Von 1992 bis 1993 – ein ganzes Jahr – hat er sogar einmal etwas gemacht, was mit seiner heutigen Tätigkeit vergleichbar ist. Da war Herr Cohausz nämlich Sprecher und Leiter der Öffentlichkeitsarbeit der Ständigen Vertretung der Bundesrepublik bei den Vereinten Nationen in New York. Warum er dann nach nur einem Jahr lieber in einen Parteijob bei der Unionsfraktion im Bundestag wechselte, wissen wir nicht. Mangelnde Fachkompetenz kann es wohl nicht gewesen sein, denn noch vor seiner Amtseinführung pries uns Herr Tillich Herrn Cohausz als bewährten Kommunikationsfachmann an.
Komisch nur, dass die Staatsregierung nach etwa einem Jahr zu dem Ergebnis kommt, dass Herr Cohausz, der bewährte Kommunikationsfachmann, wohl doch noch etwas Nachhilfeunterricht in seinem Fachbereich braucht und ihn im durchaus fortgeschrittenen Alter noch einmal zu einer Medienschulung schickt und das natürlich nicht bei irgendwem, sondern bei Alt & Cramer in Berlin, was dann auch gleich insgesamt mit 43 000 Euro, also über 4 000 Euro pro Tag, zu Buche schlägt. Offenbar hatte der Medienfachmann Cohausz dann doch noch erheblichen Nachholbedarf. Oder war das Ganze vielleicht noch mit ein paar Wellnesspaketen oder anderen Annehmlichkeiten verbunden, denen man sich in Berlin so hingeben kann?
Meine Damen und Herren!
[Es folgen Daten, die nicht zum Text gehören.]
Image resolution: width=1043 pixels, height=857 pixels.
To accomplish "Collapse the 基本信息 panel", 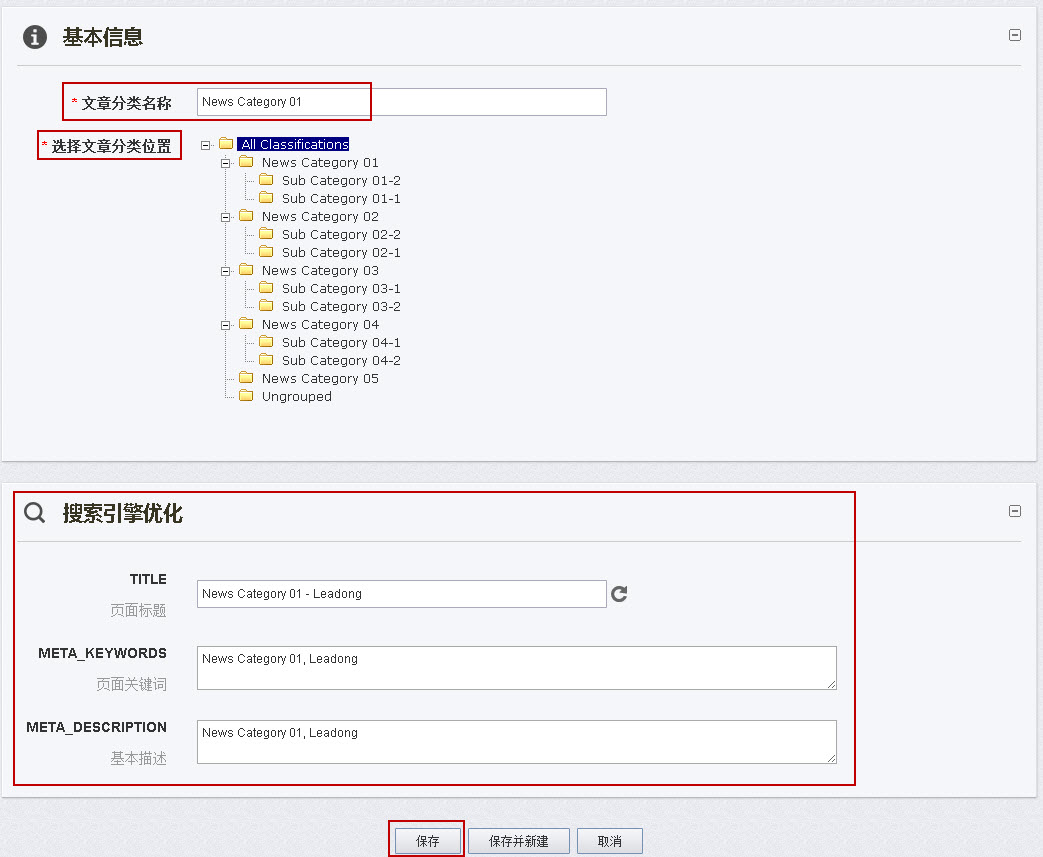I will (x=1015, y=34).
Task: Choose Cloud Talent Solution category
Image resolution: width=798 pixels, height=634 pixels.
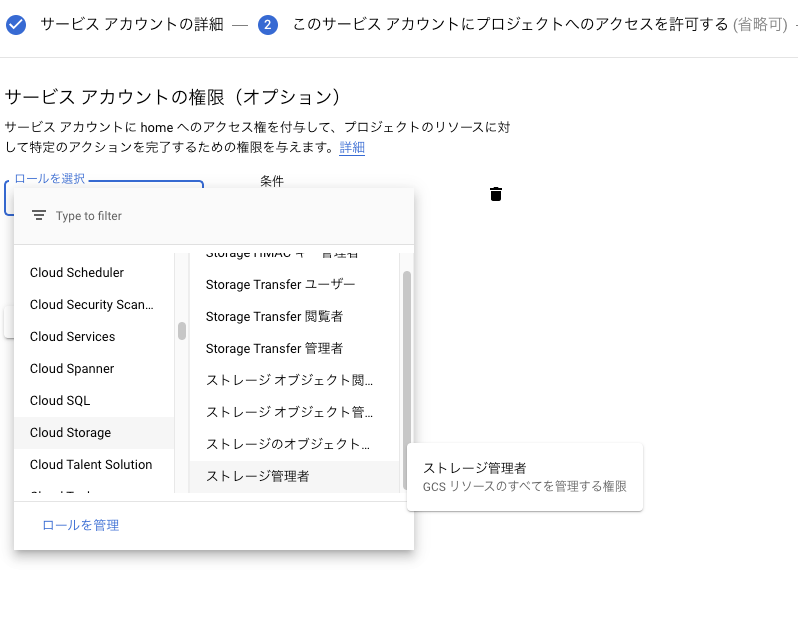Action: click(91, 465)
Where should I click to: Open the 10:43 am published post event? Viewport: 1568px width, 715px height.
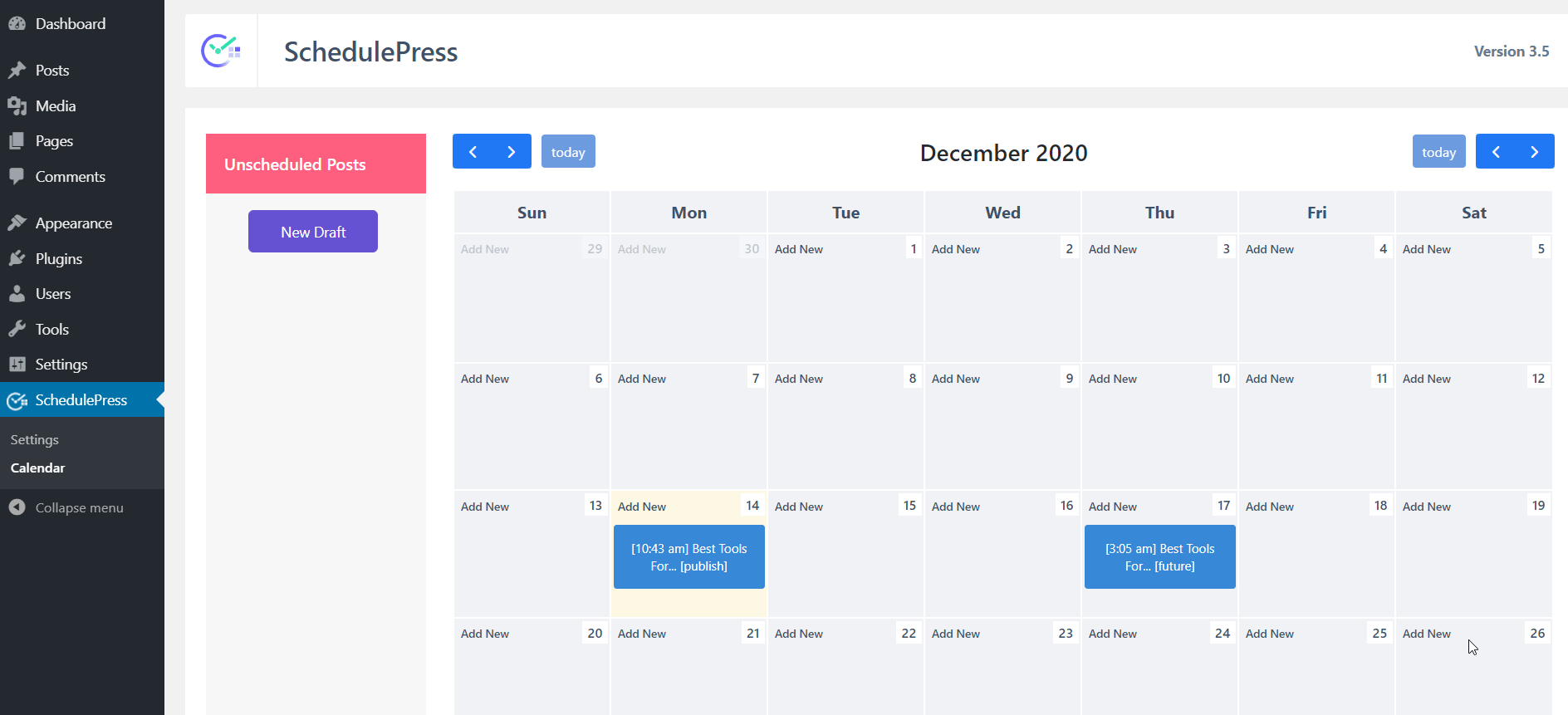(x=689, y=557)
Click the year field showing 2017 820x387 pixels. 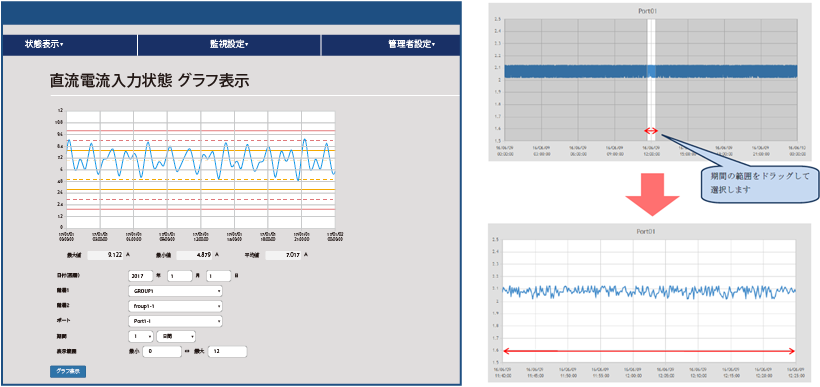141,276
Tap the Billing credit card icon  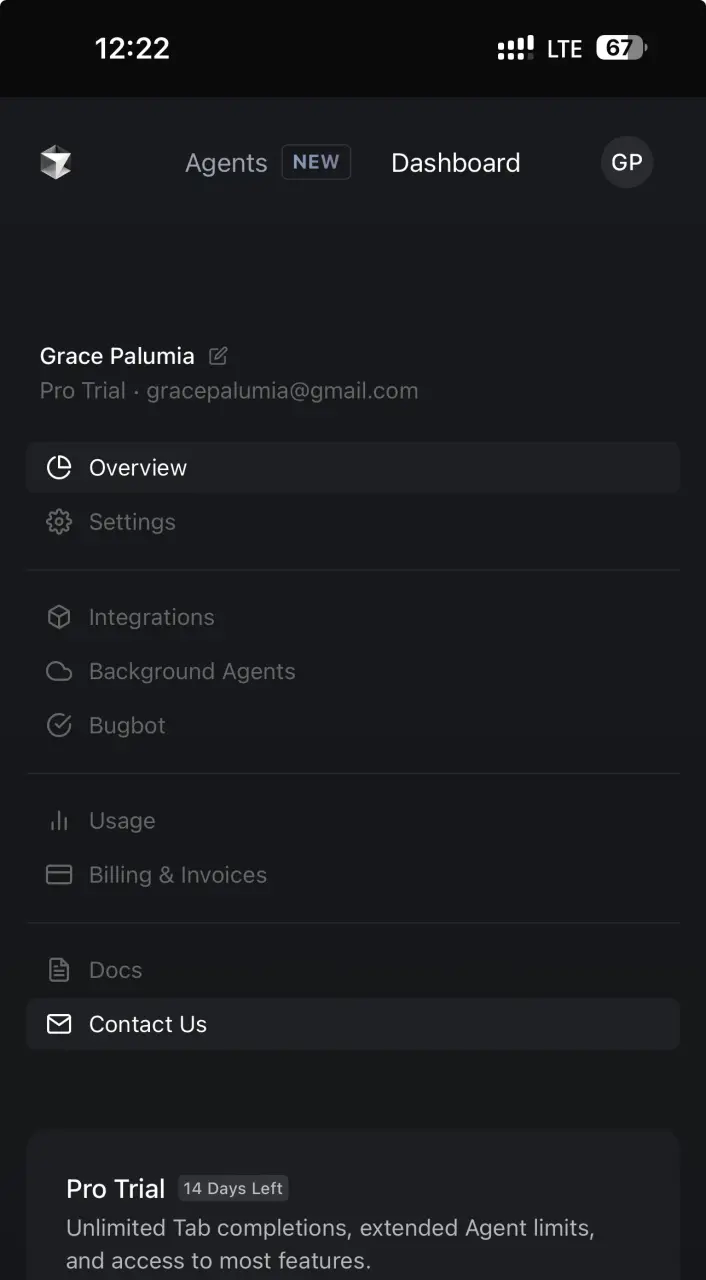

Mögen die Helenen im Gegensatz zu Sachsen schon komplett pleite sein, eines muss man ihnen dennoch zugestehen: Über Griechenland lacht die Sonne, über Sachsen lacht die Welt. Die ganze Sache wäre wirklich nur zum Lachen, wenn, ja wenn es nicht das Geld des Steuerzahlers wäre, mit dem so fahrlässig umgegangen wird.